It seems to me that this would be a widely used technique, but I haven't seen it before, and I don't know how to prove that it works. To be specific, suppose that $g:\mathbb{R}^n \times \mathbb{R} \to \mathbb{R}^n$. I have a solution $x_0$ to $g(x_0, t=0)=0$. I desire to show the existence of a solution to $g(x_1, t=1)=0$. My strategy is to take the known solution $x_0$ and vary it from $t=0$ to $t=1$. What I need is a theorem of the following form:


Suppose $g(x_0, t=0)=0$, and suppose that $\exists f$ such that \begin{equation} \frac{dx}{dt}=f(x,t) \implies \frac{dg(x,t)}{dt}=0, \end{equation} with $x$ a function of $t$. If $f$ and $g$ are "well behaved enough" in the vicinity $|g(x,t)| < \epsilon$ for some $\epsilon$, then $\exists x$ such that $g(x,1)=0$.

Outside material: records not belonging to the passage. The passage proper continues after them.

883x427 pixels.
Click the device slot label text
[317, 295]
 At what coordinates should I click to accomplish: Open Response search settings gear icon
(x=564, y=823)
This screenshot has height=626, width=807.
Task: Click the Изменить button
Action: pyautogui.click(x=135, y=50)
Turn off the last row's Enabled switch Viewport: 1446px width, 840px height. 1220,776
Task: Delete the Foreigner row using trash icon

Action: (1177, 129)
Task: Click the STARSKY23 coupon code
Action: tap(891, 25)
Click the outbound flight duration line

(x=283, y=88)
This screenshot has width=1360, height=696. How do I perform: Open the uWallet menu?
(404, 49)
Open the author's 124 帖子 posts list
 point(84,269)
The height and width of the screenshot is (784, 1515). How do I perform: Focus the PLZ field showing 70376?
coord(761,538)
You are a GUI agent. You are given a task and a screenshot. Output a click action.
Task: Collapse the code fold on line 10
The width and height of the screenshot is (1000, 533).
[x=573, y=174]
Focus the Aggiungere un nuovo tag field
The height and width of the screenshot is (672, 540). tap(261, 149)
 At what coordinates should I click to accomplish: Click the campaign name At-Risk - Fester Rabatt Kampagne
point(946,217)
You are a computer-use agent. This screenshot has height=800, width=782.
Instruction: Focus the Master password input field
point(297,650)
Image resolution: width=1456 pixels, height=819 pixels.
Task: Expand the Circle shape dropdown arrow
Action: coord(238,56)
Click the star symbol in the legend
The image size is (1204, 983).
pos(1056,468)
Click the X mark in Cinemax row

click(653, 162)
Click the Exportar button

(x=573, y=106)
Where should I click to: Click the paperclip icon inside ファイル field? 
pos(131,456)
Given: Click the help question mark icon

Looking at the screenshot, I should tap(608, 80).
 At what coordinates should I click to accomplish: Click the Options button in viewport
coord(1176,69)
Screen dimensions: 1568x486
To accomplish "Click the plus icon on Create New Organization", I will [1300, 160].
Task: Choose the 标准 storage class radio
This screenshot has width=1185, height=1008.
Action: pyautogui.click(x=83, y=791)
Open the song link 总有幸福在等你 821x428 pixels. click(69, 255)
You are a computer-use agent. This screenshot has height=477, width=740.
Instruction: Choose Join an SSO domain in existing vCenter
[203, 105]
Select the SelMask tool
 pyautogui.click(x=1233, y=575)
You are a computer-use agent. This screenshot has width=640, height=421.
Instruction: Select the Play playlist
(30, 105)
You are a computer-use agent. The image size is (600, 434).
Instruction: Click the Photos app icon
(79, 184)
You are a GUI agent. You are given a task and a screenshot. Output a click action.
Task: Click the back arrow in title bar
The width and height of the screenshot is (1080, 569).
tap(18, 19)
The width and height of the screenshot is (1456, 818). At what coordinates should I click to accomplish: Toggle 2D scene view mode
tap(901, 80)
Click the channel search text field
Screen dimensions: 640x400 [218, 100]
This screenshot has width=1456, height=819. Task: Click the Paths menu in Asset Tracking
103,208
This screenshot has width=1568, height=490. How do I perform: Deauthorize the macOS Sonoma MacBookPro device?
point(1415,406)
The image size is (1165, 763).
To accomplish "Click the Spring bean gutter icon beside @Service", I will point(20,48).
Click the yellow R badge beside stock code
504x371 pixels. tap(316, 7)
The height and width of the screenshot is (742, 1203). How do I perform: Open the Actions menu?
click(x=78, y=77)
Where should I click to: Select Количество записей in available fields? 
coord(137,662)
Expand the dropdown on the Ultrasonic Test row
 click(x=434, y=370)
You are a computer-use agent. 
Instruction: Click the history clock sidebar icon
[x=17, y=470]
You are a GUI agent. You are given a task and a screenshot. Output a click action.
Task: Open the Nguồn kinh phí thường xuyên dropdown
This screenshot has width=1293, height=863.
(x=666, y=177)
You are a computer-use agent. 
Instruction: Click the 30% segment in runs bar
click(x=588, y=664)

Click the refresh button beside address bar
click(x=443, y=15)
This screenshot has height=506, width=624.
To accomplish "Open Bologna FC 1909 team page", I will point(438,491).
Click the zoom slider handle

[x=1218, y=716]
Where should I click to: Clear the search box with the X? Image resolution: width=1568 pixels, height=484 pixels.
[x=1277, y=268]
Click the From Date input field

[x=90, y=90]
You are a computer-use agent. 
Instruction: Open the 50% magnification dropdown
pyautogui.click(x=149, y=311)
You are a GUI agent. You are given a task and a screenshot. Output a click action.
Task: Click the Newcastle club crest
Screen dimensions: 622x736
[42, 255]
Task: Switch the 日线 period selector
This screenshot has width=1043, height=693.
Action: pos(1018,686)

$f$ and $g$ in my case are "well behaved enough" that I can probably prove just about any sort of continuity condition that is needed. What properties of $f$ and $g$ are needed, and what theorem will help me here? It looks like Picard-Lindelof may help, but it seems to only give the existence of a unique solution to the differential equation, and I need to show that that solution satisfies $g(x_1, t=1)=0$. Furthermore, $f$ is not well behaved when $g$ is far from zero, and so it seems I cannot use Picard-Lindelof without prior assumption that $g(x,t)$ stays small (which is kind of assumes the fact that I am trying to prove).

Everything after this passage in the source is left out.